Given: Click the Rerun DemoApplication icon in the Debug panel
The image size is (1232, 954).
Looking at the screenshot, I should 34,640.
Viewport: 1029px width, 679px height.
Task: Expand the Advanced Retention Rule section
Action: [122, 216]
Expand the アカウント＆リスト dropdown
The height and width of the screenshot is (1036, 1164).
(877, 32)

^^^^^^^^

§ TASK STATEMENT: Retype every record above exactly as it stands.

§ TASK RESPONSE:
Given: Click the Rerun DemoApplication icon in the Debug panel
The image size is (1232, 954).
Looking at the screenshot, I should 34,640.
Viewport: 1029px width, 679px height.
Task: Expand the Advanced Retention Rule section
Action: [122, 216]
Expand the アカウント＆リスト dropdown
The height and width of the screenshot is (1036, 1164).
(877, 32)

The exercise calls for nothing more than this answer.